Task directions:
In the listing below, start your output at the line with "For every named" and end it after the line with "(855) 932-6963 (1282, 26)", copying every line exactly.

+++ Dataset records +++

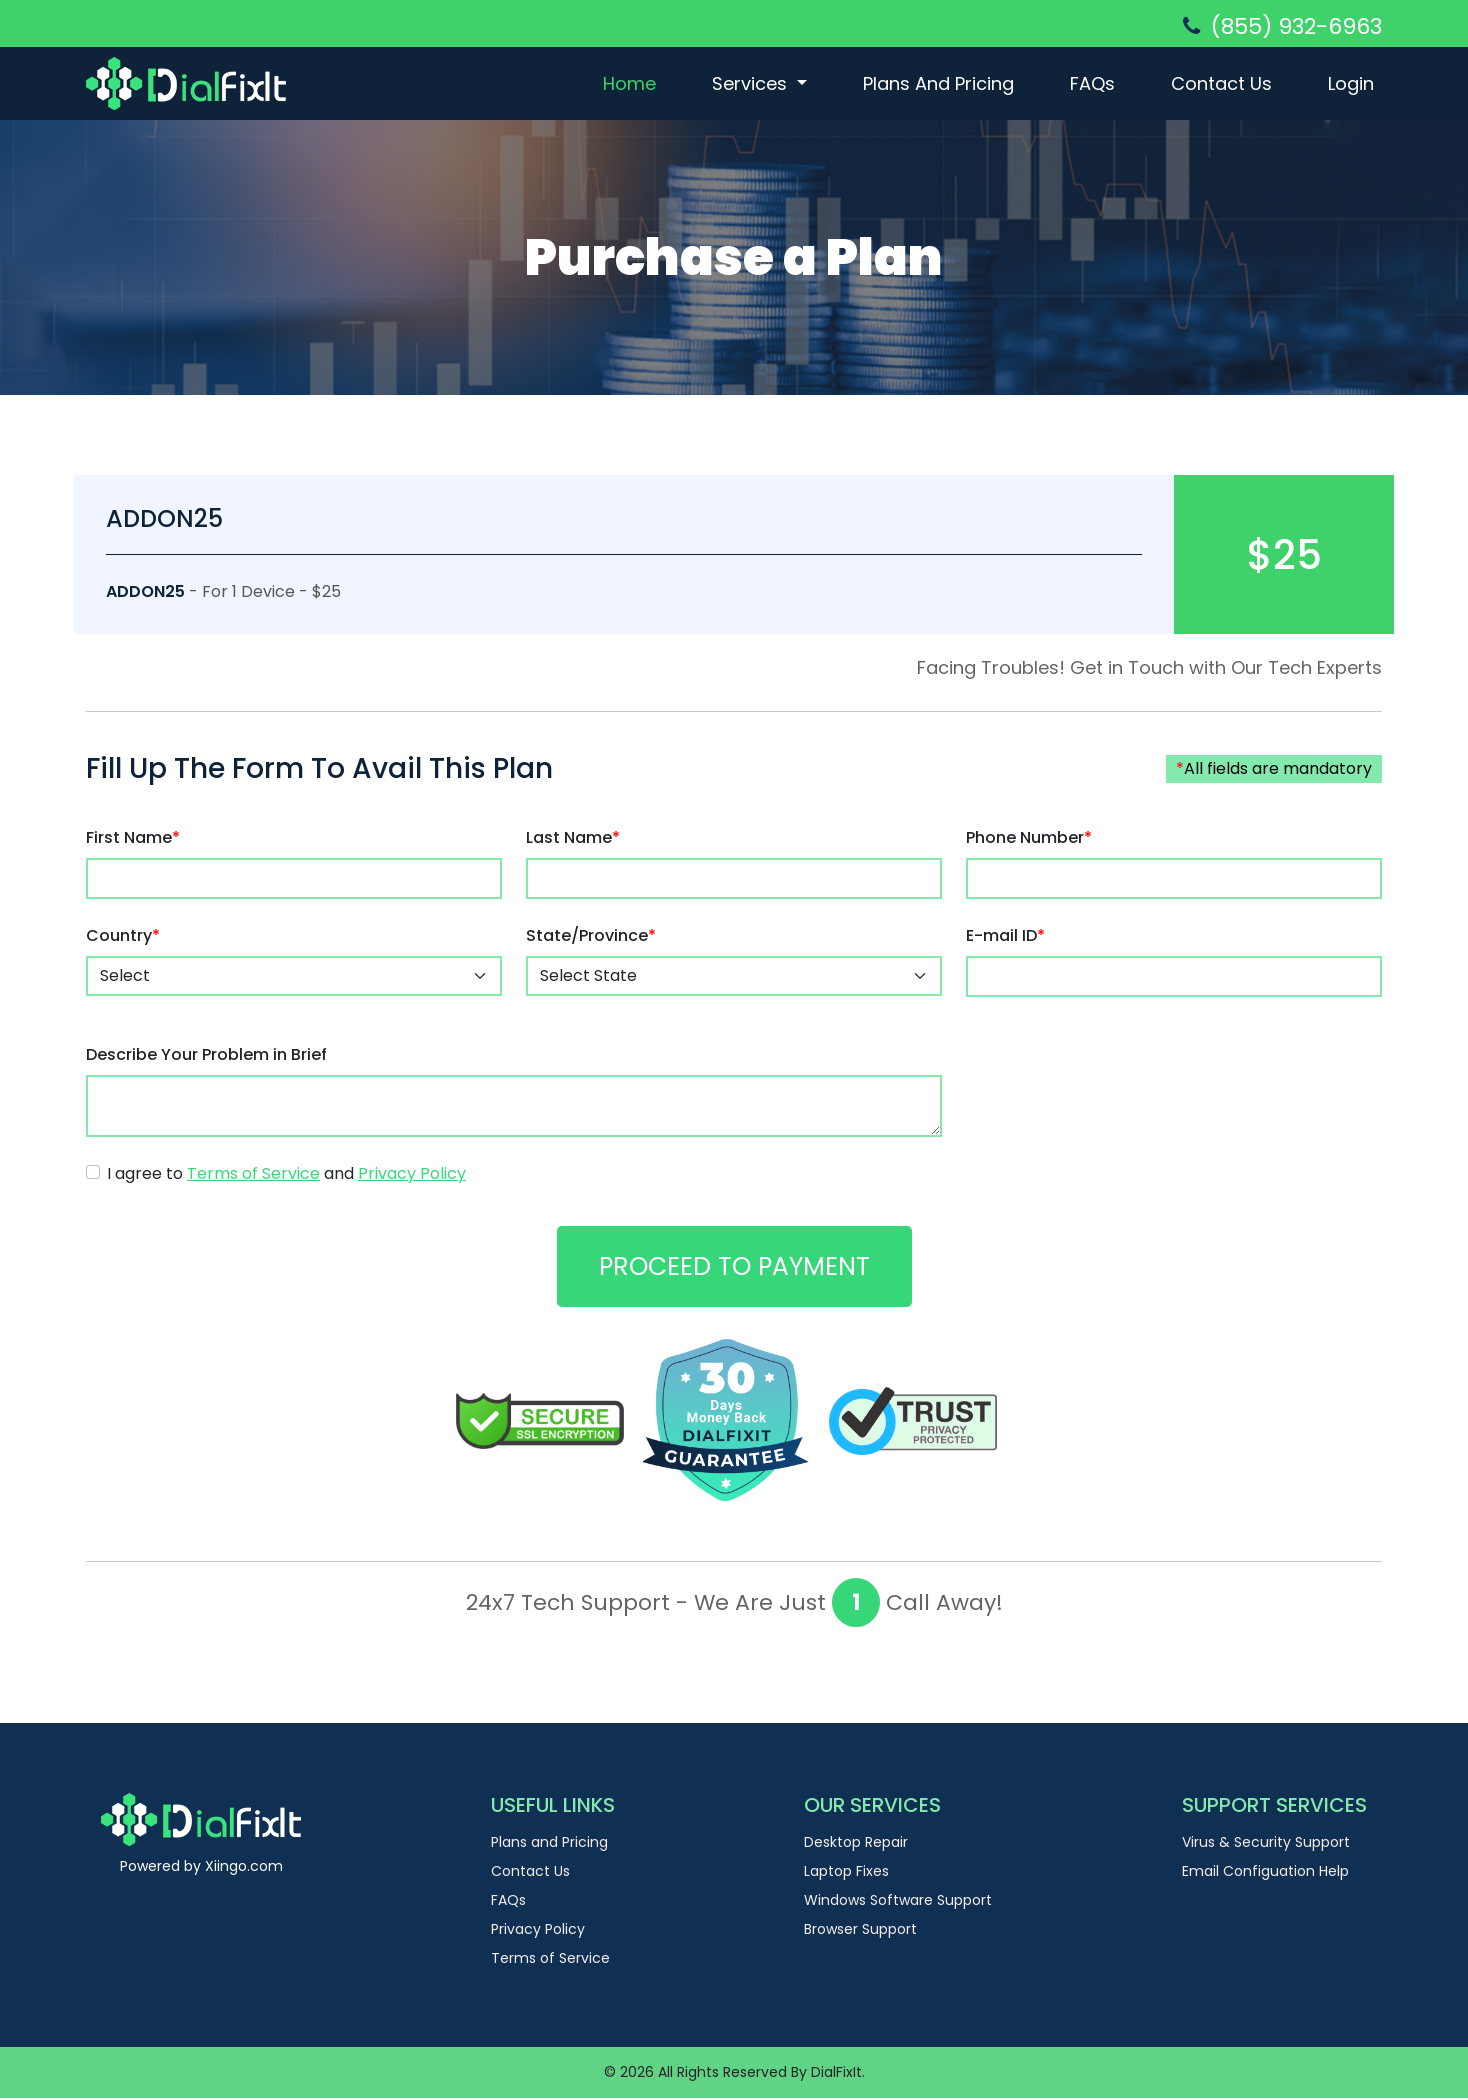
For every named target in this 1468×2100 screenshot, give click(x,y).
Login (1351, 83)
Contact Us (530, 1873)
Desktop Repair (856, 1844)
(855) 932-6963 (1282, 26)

+++
+++ Dataset records +++

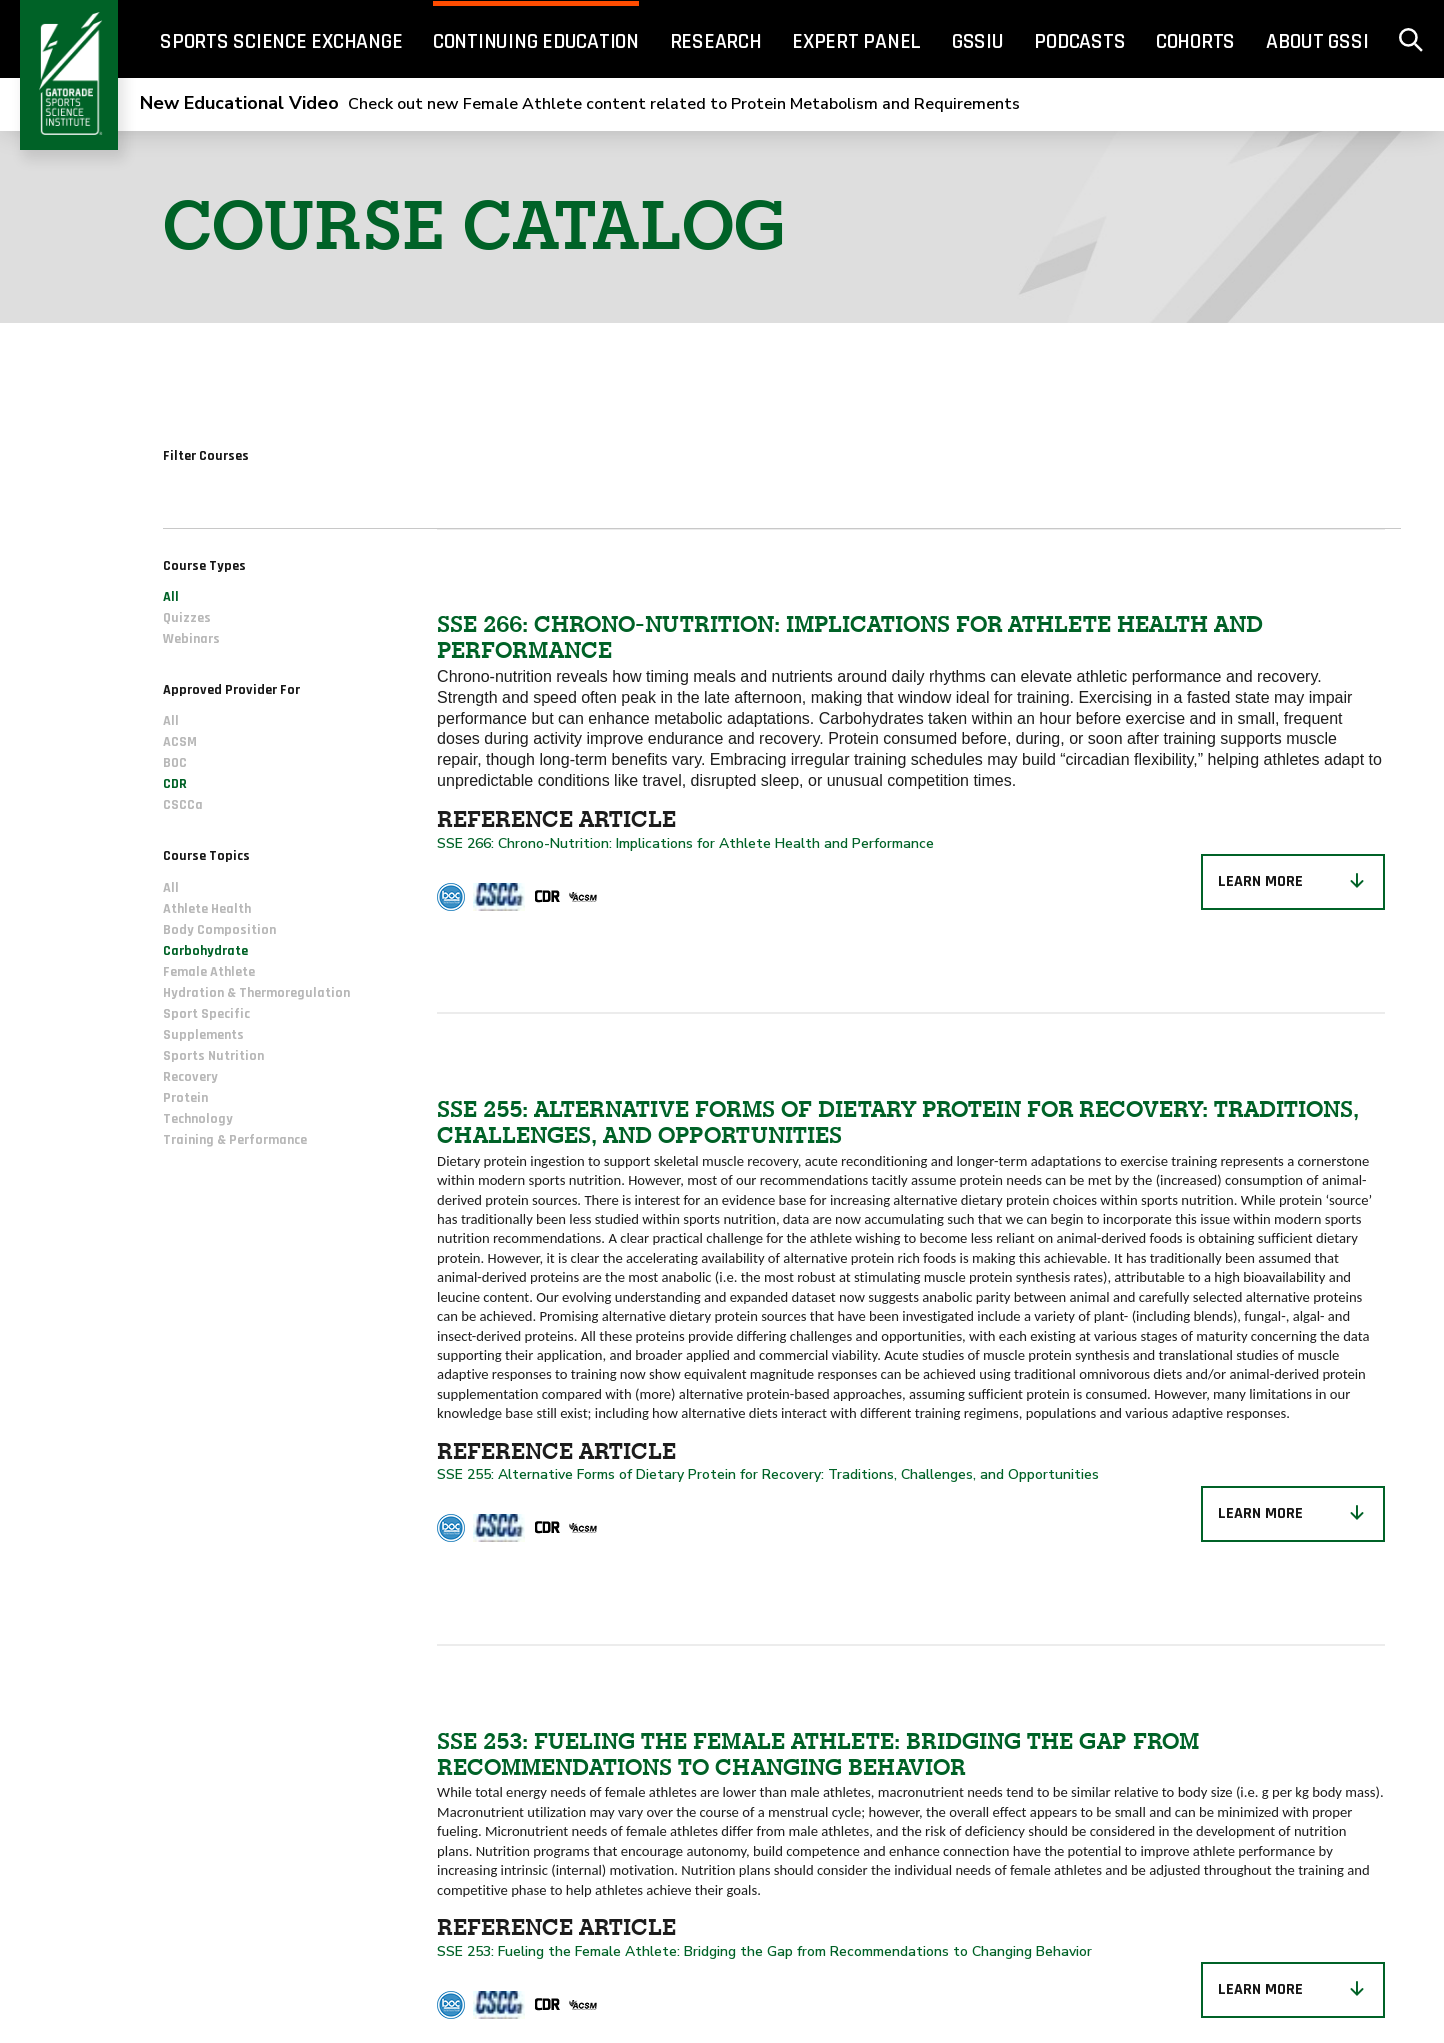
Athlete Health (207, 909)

+++

Answer section:
For every named target in this 1468×2100 screenshot, give click(x,y).
Login (1351, 83)
Contact Us (530, 1873)
Desktop Repair (856, 1844)
(855) 932-6963 (1282, 26)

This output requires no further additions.